According to Morfesi, reducing the costs of imports from China is likely to be as important to small businesses as encouraging more exports to China.
“In the global economy today, countries have to think about being a good exporter, and you have to be a good importer to be a good exporter,” he says.
“If you go to a supermarket and pick up a can of food that says ‘made in Australia from domestic and imported ingredients’, that’s a product that would not be competitive to make without imports.”
“So we need low cost imports to be competitive in both our domestic and export products.”
Meanwhile, Jane Qiu, senior lecturer in international business at UNSW’s Business School, told SmartCompany there are likely to be two key parts to the agreement.

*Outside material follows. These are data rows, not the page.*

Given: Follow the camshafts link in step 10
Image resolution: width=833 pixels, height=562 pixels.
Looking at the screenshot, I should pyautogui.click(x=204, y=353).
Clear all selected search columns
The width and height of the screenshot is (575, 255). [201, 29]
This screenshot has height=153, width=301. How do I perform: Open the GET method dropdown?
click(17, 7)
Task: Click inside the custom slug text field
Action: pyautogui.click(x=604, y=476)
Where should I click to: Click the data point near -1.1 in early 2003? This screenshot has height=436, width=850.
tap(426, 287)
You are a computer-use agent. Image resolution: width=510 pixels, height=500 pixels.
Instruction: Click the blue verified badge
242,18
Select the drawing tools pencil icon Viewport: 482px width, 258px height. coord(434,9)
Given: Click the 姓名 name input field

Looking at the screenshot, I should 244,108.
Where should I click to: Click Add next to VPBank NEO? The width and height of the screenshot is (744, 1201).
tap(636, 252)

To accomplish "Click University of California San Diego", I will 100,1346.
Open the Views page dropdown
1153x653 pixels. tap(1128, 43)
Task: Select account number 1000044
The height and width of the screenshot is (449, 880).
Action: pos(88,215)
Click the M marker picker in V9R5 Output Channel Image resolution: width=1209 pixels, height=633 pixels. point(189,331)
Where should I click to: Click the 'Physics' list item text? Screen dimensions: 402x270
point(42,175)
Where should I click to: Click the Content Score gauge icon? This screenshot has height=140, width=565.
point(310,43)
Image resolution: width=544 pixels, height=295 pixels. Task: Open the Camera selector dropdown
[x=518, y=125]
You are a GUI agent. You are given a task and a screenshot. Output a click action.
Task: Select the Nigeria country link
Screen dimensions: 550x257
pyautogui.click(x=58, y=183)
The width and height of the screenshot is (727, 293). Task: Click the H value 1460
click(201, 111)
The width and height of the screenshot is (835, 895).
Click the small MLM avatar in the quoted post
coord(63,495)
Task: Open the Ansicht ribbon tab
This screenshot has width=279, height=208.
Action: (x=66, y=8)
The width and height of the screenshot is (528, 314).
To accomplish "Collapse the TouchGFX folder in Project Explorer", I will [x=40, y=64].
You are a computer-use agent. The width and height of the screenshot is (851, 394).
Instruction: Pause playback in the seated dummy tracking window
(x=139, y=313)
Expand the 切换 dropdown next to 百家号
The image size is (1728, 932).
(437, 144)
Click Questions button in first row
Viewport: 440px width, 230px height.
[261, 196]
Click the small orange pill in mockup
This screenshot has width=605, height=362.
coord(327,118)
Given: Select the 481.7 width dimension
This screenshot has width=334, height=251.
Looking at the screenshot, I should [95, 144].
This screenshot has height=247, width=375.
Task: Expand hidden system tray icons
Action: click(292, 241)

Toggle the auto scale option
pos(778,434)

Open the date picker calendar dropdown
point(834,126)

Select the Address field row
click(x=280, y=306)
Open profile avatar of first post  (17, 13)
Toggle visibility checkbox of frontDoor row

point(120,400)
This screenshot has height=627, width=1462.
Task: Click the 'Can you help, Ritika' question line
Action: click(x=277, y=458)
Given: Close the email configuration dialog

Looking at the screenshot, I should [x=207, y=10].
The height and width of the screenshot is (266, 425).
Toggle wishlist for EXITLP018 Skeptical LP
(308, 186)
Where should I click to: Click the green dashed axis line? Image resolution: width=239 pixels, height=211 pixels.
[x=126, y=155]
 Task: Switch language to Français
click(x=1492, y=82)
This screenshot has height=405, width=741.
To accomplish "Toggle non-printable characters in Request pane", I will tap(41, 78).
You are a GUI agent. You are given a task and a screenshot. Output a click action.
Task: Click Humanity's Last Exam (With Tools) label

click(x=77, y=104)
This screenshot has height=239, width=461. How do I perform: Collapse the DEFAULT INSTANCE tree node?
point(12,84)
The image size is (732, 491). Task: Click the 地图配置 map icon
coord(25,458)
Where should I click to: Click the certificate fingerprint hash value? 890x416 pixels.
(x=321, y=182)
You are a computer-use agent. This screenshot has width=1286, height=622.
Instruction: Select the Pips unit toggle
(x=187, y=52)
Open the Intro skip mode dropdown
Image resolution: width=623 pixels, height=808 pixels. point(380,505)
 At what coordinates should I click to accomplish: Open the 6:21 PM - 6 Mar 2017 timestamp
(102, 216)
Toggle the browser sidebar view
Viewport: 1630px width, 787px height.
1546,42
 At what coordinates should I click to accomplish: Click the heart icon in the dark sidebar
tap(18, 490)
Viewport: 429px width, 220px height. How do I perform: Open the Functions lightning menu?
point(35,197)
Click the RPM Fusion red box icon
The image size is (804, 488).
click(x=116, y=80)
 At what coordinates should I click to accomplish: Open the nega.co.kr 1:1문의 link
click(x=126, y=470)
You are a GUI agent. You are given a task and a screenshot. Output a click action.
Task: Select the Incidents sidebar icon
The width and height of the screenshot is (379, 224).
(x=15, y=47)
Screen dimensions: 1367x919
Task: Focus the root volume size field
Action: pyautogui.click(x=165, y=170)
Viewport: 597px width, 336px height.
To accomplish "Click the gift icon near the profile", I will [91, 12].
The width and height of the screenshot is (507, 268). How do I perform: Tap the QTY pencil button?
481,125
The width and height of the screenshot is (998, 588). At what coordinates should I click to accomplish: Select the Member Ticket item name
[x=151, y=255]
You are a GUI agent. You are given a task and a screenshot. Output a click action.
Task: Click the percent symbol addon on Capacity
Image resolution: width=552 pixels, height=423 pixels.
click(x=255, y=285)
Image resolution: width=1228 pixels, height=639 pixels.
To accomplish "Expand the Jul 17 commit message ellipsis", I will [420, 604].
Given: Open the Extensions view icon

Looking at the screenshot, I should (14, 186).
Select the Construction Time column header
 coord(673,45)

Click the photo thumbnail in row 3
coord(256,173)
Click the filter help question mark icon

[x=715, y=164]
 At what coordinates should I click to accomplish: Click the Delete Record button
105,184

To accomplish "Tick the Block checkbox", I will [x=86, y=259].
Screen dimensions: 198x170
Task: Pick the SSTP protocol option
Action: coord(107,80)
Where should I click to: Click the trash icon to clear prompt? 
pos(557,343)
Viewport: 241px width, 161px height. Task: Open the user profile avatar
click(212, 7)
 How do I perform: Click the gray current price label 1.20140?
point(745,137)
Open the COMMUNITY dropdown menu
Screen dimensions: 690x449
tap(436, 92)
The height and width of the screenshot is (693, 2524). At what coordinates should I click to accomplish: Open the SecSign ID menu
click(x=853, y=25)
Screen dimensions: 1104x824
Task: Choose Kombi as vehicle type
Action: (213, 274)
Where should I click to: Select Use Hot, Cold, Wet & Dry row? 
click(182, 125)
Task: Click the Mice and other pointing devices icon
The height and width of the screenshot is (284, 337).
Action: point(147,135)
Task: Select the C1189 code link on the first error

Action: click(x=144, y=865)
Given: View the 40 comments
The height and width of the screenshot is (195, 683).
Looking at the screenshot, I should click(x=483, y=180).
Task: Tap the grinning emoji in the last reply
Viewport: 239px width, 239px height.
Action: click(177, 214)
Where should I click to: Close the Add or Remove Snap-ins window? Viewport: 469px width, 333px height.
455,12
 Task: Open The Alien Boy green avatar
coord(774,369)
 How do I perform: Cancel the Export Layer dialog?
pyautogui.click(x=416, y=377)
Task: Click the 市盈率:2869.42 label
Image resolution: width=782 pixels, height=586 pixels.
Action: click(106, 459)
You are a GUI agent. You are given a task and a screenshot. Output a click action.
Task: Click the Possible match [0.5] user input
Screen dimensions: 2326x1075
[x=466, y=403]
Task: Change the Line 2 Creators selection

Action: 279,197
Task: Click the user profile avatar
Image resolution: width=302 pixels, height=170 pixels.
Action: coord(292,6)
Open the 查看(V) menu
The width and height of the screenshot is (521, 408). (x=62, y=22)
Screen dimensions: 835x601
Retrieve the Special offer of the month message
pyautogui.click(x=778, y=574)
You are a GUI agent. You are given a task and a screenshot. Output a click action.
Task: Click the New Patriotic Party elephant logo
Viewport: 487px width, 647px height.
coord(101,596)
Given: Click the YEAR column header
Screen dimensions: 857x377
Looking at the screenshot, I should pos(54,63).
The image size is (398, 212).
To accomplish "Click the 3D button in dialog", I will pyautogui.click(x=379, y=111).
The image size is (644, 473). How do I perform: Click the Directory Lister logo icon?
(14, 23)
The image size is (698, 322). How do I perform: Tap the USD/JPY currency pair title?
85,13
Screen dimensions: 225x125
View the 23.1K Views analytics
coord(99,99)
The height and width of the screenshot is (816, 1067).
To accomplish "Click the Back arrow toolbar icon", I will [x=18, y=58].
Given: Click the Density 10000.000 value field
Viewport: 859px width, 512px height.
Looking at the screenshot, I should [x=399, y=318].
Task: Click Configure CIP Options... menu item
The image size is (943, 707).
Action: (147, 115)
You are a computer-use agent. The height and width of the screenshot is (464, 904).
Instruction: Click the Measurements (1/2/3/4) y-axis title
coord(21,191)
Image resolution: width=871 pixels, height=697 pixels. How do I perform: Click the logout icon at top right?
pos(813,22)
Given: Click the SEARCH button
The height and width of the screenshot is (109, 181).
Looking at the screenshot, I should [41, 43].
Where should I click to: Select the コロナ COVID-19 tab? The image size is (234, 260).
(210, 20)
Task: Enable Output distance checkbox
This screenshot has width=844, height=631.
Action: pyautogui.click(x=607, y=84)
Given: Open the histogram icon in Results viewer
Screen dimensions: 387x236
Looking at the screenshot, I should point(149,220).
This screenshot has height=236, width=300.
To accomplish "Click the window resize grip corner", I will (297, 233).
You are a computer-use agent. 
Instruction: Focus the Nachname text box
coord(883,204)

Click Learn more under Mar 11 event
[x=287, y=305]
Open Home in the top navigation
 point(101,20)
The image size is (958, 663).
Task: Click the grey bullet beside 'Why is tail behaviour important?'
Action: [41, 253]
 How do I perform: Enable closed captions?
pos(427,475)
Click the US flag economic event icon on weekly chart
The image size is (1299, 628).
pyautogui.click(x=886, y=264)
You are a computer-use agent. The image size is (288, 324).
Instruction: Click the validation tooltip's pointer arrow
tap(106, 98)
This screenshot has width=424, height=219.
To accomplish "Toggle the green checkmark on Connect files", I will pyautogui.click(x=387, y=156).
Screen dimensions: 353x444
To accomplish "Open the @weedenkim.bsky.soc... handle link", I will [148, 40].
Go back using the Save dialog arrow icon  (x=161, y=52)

“Signing the FTA means cutting cost barriers and tariffs, perhaps over time. The other half is intangible – for example, with customs procedures and regulations. This includes in areas relating to national security, including the agricultural sector,” Qiu says.
“A sensitive area is Chinese investment in Australia, especially from state enterprises. However, the costs of exports will be lower, making it a lot easier to do business.”
According to Qiu, lower costs of exports and greater access to the Chinese market will benefit for the two main trade areas for small business – consumer products and services.
“Small businesses are sensitive to bureaucracy, so if customs procedures are simplified, that makes it a lot of easier for businesses,” Qiu says.
“Australian consumer products have a good reputation in China. Being Australian made is a big plus because it means being healthy and natural. The big areas to benefit in consumer products will be food, health products and cosmetic products.”
“The other area is services. There’s an increase in safety and increasing workplace safety is a big government focus at the moment. Australian companies have a good reputation in this area.”
However, both Qiu and Morfesi warn while a free trade agreement is likely to reduce barriers and costs, it is still essential for businesses hoping to trade with China to be aware of local business, cultural and relationship issues.
Qiu stresses the importance of understanding risks and the need to learn about the local payment culture in advance.
“The problem is that it’s not just 1.3 billion people waiting for your product. There are clusters and differences between cities, so businesses will have to target niches. And the competition is going to be tough from around the world.
Qiu suggests online marketplace Alibaba and Chinese social media giant WeChat as good places to start for Australian businesses.